→ WRITTEN EXERCISE: Can you retype the data word for word, starting with its first line and going on through the line with "Switch to grid", both ends included?

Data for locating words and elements
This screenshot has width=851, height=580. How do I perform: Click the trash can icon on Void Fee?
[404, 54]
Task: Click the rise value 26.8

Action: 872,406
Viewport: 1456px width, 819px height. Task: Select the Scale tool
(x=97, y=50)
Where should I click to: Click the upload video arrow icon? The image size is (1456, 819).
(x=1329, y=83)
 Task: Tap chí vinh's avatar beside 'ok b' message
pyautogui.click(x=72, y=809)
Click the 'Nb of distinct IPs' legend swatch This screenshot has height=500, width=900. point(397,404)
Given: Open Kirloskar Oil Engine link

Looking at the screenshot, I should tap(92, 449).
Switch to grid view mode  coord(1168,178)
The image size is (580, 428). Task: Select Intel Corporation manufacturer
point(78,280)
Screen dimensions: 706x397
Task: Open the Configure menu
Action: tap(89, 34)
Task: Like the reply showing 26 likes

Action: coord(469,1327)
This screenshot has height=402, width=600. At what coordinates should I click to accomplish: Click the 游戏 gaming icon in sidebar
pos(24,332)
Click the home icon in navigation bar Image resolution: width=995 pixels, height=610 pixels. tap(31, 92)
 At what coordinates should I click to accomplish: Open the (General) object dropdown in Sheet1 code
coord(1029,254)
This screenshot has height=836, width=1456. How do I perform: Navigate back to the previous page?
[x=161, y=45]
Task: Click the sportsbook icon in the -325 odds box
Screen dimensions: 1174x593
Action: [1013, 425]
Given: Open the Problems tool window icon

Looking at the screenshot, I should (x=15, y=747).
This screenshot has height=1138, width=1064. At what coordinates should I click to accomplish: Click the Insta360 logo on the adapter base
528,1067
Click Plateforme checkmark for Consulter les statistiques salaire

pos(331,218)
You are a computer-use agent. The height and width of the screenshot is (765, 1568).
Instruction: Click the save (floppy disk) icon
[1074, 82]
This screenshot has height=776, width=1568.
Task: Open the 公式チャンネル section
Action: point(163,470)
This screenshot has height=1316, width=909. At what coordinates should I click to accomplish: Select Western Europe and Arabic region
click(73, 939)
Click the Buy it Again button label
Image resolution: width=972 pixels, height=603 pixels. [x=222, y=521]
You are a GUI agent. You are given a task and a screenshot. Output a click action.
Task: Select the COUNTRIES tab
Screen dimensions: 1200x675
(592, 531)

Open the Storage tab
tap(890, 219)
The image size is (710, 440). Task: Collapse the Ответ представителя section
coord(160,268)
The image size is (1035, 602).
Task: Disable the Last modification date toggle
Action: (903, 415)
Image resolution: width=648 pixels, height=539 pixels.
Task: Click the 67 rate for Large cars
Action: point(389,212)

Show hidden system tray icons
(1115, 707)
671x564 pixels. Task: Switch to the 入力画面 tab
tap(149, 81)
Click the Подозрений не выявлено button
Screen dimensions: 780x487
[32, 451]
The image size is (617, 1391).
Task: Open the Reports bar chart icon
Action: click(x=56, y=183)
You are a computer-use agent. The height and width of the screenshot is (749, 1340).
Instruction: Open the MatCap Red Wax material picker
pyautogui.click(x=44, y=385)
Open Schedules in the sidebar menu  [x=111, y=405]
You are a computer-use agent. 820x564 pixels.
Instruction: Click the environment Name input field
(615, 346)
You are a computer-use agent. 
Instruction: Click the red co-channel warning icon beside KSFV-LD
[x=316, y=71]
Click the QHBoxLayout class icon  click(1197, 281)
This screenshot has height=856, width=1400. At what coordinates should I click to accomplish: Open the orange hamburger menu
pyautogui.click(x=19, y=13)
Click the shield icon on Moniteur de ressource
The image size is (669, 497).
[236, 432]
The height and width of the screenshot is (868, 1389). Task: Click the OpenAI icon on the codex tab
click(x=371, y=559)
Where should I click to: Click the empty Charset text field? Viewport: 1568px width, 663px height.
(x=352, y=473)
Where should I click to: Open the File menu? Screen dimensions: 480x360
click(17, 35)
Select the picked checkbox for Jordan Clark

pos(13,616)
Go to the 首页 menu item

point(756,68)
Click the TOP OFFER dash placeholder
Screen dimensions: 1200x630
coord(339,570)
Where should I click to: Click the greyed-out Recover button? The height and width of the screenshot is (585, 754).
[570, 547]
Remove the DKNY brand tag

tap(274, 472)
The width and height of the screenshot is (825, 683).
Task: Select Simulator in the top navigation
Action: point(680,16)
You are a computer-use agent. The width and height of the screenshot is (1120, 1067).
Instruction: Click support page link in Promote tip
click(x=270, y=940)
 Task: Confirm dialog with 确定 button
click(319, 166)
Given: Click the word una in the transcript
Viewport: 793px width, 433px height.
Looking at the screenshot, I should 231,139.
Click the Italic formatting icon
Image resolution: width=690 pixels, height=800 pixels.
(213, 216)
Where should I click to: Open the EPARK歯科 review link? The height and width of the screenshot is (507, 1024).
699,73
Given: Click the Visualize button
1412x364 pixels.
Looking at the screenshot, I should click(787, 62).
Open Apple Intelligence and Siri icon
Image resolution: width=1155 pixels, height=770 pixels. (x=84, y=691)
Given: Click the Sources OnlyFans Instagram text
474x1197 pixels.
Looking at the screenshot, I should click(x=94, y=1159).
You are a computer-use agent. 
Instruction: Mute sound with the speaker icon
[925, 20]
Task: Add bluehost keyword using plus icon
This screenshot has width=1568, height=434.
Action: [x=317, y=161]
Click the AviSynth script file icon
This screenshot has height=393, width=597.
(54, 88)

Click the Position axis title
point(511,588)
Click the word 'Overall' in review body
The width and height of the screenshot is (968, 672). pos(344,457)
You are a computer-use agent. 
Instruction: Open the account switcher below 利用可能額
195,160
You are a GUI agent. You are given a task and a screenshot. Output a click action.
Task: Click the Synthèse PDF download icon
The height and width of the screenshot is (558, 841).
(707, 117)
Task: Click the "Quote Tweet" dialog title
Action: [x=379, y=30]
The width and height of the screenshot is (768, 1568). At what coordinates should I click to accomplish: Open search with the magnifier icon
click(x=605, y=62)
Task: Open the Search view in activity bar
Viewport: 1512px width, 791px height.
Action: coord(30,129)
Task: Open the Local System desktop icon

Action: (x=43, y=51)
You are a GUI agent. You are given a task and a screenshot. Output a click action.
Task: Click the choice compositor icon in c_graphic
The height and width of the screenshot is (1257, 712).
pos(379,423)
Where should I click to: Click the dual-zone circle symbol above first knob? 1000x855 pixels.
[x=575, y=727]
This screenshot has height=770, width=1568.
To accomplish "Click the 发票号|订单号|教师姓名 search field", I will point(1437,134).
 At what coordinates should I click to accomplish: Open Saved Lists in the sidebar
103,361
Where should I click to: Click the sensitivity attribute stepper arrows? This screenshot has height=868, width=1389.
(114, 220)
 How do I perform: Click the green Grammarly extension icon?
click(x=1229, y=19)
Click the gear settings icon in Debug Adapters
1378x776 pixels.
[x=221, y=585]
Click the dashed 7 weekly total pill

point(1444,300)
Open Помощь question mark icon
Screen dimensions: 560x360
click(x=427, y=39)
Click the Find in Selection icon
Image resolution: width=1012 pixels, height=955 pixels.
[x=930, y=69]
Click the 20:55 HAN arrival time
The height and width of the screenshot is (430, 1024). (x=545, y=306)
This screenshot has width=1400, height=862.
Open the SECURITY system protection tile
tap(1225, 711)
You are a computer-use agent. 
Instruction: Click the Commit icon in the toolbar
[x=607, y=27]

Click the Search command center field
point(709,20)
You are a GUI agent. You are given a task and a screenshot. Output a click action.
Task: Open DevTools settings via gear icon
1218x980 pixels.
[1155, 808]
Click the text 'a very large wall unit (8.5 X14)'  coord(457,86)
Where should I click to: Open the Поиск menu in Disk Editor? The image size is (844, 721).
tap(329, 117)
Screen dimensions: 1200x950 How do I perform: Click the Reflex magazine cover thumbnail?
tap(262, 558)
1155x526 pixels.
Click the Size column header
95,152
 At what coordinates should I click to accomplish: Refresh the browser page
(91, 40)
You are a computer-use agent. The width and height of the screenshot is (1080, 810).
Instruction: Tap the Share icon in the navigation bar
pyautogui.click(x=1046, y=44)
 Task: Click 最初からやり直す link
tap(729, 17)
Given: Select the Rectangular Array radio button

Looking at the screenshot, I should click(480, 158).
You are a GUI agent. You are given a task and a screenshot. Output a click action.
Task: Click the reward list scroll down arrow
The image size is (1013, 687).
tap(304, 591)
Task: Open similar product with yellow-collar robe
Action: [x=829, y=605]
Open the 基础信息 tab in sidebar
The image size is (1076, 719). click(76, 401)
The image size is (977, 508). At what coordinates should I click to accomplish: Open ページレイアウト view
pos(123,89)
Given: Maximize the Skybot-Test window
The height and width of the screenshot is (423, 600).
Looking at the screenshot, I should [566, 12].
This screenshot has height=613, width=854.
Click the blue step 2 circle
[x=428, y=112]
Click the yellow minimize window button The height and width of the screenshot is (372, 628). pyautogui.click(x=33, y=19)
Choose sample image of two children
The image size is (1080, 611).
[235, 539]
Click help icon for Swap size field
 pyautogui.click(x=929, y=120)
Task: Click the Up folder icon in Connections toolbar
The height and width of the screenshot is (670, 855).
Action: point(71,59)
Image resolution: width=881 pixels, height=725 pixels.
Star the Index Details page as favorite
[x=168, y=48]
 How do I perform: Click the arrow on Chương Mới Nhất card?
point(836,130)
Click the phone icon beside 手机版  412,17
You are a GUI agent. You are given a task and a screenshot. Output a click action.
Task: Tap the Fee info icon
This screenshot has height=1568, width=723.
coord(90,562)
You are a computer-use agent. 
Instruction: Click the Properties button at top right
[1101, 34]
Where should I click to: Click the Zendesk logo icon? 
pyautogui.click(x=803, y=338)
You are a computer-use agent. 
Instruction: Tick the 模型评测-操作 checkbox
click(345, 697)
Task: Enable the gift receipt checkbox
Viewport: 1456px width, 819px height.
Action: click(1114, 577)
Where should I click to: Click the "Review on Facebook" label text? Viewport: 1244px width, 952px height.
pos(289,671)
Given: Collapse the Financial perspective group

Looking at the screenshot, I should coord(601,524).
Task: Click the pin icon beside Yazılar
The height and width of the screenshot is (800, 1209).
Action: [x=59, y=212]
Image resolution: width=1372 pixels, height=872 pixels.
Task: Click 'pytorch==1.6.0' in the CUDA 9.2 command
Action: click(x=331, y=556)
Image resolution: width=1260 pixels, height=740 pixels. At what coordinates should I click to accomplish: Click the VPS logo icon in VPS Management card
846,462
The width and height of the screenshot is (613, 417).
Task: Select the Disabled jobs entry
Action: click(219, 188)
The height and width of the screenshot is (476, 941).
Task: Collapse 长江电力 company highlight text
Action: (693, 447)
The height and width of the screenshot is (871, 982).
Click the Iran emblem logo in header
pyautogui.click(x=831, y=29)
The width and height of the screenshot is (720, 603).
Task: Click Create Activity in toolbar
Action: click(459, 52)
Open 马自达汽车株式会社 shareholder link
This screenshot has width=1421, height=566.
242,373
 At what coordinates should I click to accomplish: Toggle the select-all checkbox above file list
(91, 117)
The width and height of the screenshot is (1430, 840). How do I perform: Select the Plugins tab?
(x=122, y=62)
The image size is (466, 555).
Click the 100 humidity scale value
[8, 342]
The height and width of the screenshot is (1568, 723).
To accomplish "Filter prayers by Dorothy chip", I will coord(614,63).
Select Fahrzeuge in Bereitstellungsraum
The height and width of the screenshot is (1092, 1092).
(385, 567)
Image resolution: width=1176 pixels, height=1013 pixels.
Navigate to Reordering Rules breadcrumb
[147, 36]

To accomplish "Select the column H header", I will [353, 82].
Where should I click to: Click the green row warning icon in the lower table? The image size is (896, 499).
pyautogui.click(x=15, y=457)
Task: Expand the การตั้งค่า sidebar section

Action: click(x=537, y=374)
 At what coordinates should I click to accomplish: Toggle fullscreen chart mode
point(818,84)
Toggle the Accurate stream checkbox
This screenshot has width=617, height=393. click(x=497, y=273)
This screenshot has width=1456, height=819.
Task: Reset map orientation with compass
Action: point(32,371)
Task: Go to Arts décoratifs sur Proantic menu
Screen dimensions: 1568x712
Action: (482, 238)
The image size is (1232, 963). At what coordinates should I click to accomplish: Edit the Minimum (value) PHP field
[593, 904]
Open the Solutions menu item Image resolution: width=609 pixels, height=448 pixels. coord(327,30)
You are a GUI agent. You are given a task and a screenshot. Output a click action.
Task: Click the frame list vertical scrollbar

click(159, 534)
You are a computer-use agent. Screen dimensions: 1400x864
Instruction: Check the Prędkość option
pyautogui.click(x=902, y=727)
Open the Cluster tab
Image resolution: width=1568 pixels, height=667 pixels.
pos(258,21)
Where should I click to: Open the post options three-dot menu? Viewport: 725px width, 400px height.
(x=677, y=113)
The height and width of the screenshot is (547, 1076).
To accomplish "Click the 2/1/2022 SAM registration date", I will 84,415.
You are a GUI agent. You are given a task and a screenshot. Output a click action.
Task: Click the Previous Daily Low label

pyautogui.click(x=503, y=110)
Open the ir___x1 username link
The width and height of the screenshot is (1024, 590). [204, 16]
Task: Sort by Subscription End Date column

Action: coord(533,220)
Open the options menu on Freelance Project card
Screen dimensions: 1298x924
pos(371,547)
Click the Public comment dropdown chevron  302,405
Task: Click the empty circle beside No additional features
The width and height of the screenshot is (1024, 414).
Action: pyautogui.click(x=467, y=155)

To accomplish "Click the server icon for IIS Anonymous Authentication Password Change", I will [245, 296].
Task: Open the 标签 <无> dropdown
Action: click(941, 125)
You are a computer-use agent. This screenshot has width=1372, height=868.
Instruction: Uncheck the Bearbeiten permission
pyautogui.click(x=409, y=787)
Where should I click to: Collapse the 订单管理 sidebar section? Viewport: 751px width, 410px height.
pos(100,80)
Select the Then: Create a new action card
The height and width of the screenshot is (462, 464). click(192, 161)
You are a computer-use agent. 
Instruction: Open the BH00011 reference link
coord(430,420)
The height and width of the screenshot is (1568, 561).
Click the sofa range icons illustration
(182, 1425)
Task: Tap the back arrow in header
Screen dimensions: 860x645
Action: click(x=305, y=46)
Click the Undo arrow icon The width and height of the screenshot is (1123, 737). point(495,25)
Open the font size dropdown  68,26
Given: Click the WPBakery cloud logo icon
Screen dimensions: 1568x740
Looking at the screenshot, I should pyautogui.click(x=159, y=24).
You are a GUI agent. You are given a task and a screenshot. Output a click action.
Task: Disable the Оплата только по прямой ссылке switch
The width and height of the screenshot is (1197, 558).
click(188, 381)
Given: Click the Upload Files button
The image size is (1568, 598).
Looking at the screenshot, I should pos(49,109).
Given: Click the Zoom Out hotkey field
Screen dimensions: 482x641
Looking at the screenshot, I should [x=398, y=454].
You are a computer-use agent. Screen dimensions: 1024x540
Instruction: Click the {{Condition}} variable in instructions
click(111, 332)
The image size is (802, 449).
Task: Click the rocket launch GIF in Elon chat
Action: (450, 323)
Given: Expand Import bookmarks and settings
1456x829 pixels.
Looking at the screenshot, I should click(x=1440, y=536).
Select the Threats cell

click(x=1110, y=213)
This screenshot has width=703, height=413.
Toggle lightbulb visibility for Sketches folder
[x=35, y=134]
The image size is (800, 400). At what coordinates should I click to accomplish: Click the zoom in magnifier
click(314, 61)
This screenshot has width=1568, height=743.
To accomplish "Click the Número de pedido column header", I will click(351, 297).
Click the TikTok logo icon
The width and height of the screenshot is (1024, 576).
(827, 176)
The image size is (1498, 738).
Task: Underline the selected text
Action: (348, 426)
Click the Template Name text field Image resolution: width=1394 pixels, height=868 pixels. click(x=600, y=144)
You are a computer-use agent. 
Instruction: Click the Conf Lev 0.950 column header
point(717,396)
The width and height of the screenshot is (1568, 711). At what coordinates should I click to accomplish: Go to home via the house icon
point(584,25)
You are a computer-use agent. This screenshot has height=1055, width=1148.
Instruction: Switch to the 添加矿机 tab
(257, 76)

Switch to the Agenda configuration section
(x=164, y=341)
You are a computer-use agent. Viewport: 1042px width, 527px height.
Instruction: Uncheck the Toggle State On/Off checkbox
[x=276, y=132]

→ CORRECT RESULT:
This screenshot has width=851, height=580. How do I perform: Click the trash can icon on Void Fee?
[404, 54]
Task: Click the rise value 26.8

Action: 872,406
Viewport: 1456px width, 819px height. Task: Select the Scale tool
(x=97, y=50)
Where should I click to: Click the upload video arrow icon? The image size is (1456, 819).
(x=1329, y=83)
 Task: Tap chí vinh's avatar beside 'ok b' message
pyautogui.click(x=72, y=809)
Click the 'Nb of distinct IPs' legend swatch This screenshot has height=500, width=900. point(397,404)
Given: Open Kirloskar Oil Engine link

Looking at the screenshot, I should tap(92, 449).
Switch to grid view mode  coord(1168,178)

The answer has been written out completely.